___ Dataset ___

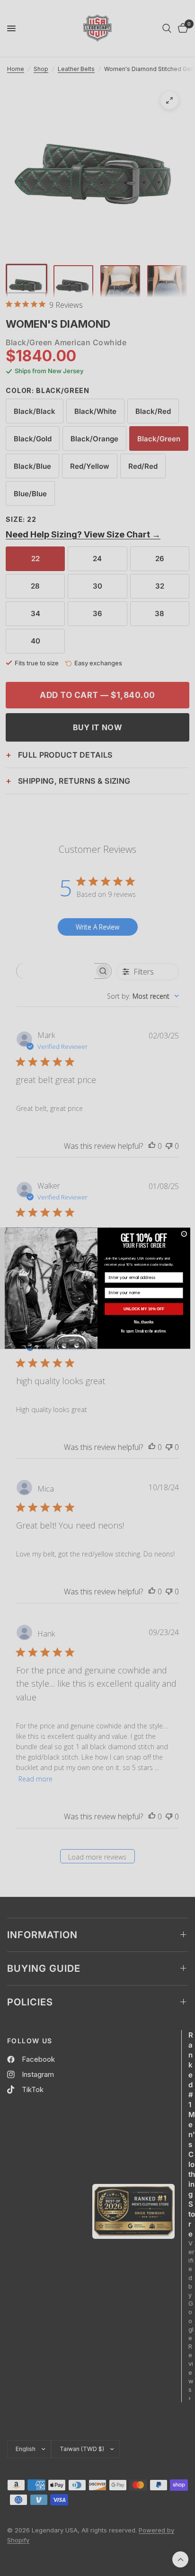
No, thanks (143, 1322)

___
___ Dataset ___

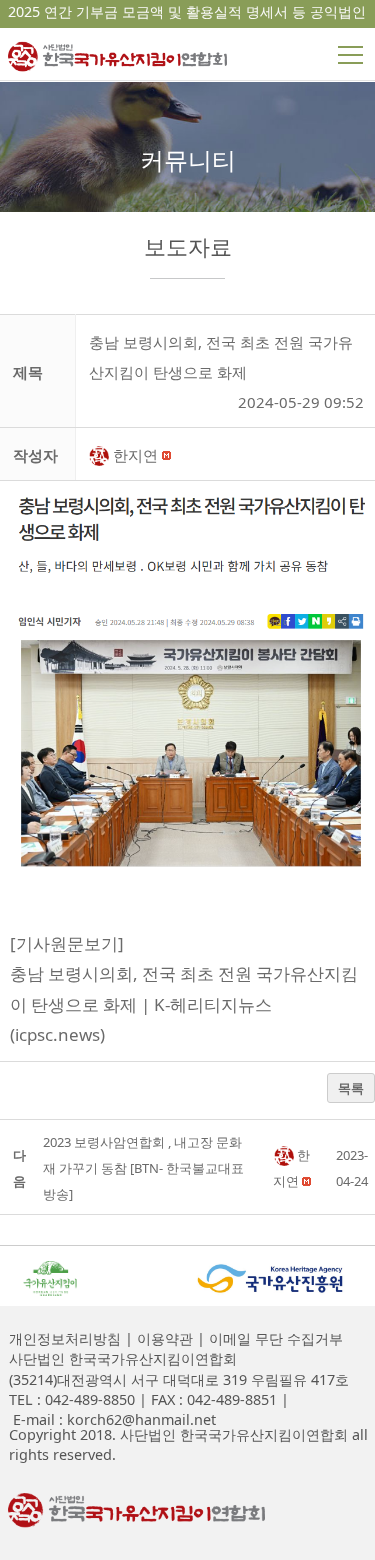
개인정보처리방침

___
___ Dataset ___

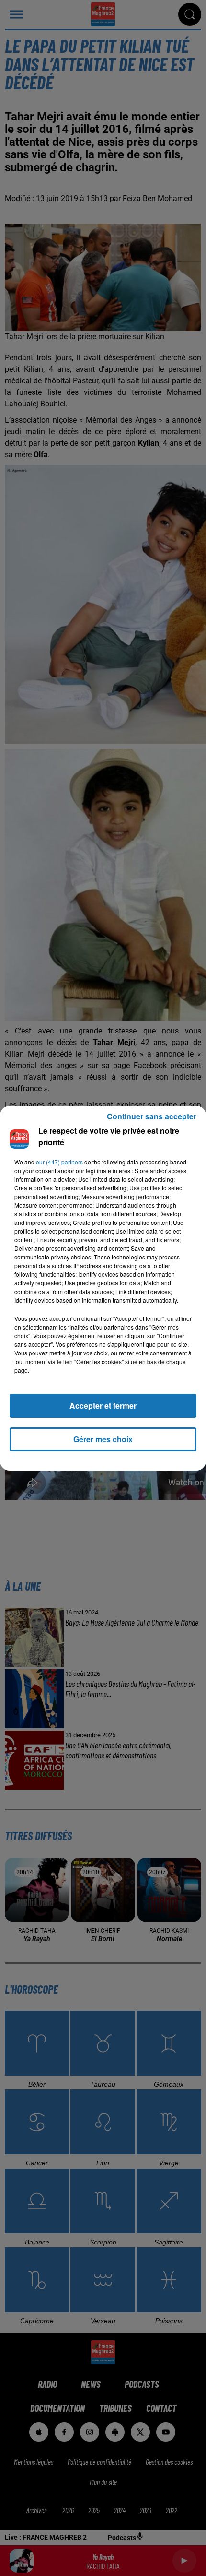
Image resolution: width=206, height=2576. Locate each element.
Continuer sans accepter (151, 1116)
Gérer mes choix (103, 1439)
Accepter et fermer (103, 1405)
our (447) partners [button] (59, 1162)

___

Word for word, restate the lines above from the line containing "Image resolution: width=206, height=2576." through the line containing "our (447) partners [button] (59, 1162)", with both included and nothing else.

Image resolution: width=206, height=2576. Locate each element.
Continuer sans accepter (151, 1116)
Gérer mes choix (103, 1439)
Accepter et fermer (103, 1405)
our (447) partners [button] (59, 1162)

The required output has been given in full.